Sûr qu’il y a une histoire d’eau là-dessous. Heureusement le commerce n’en souffre pas trop car la plupart d’entre eux n’en boivent pour ainsi dire pas. Ils ont une manie qui consiste à se faire passer pour une famille nombreuse avec des mon frère par ci, mon bien-aimé frère par-là, des Oh mon parrain ! Et des Ah ! Mon filleul … Et ta sœur?
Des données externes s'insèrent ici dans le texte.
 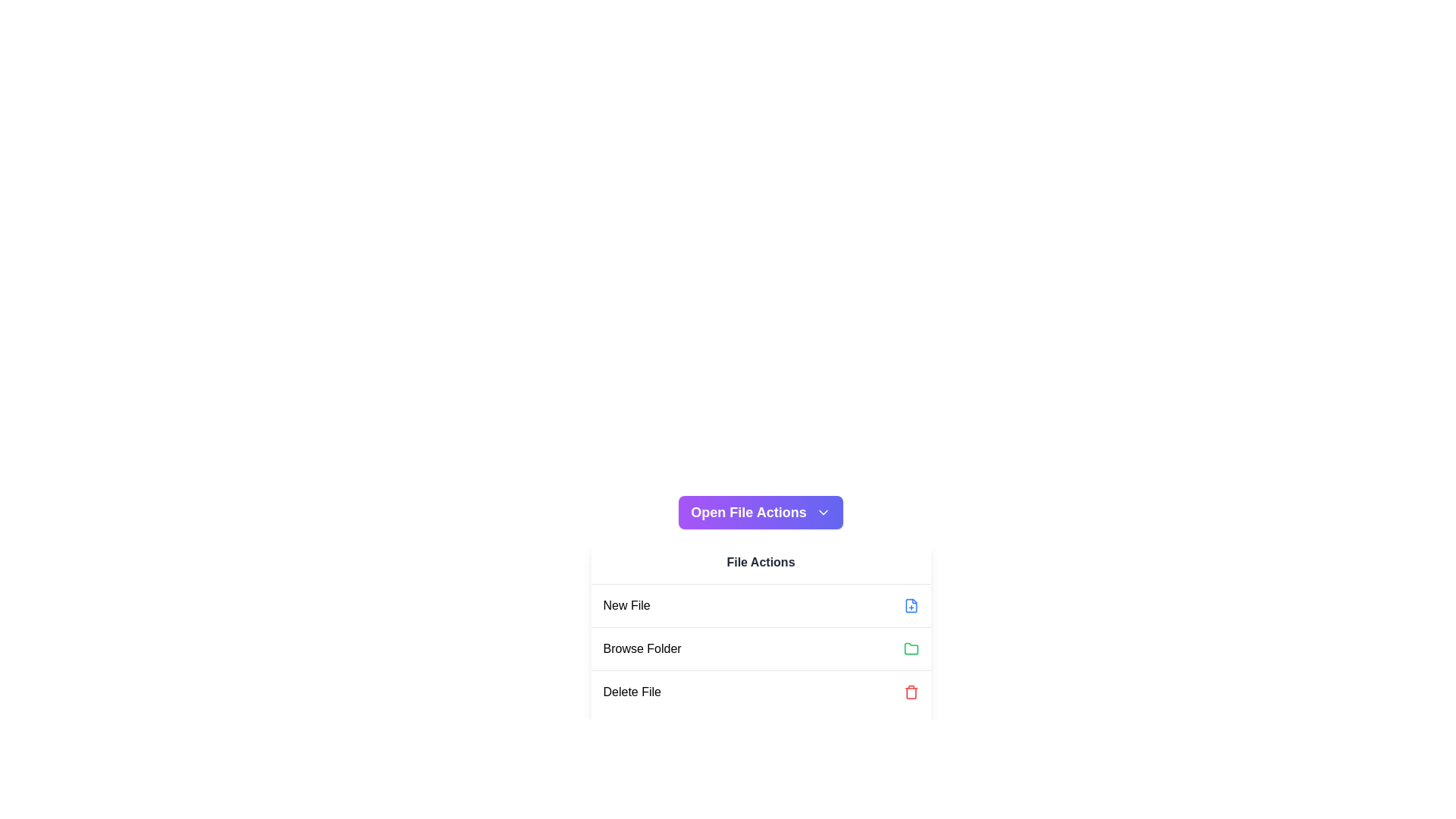 I want to click on the 'Browse Folder' button in the menu list, so click(x=761, y=648).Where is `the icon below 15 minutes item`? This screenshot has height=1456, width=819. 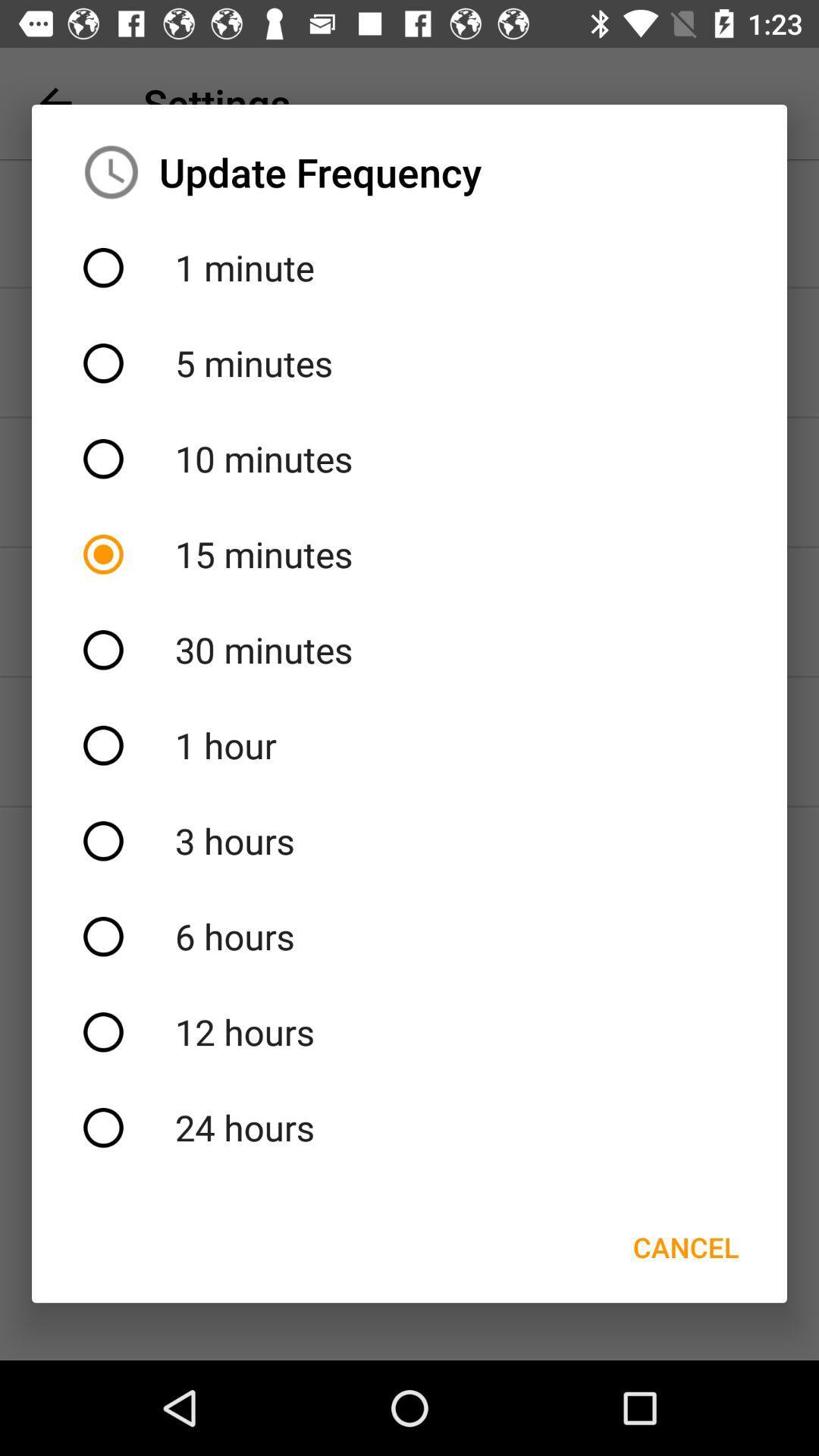
the icon below 15 minutes item is located at coordinates (410, 650).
Pour l’Auvergnat c’est sûr, ces bougres essaient de brouiller les pistes.
D’accord, ils ne sont pas tellement plus parfumés que certains autres, mais ils s’embrassent tout de même davantage. C’est la bande à bisous.
Autre indice : ils parlent souvent de frangines, et également d’une dame, veuve de son état, et dotée de nombreux enfants. En attendant personne n’a jamais vu un seul d’entre eux en compagnie d’une femme !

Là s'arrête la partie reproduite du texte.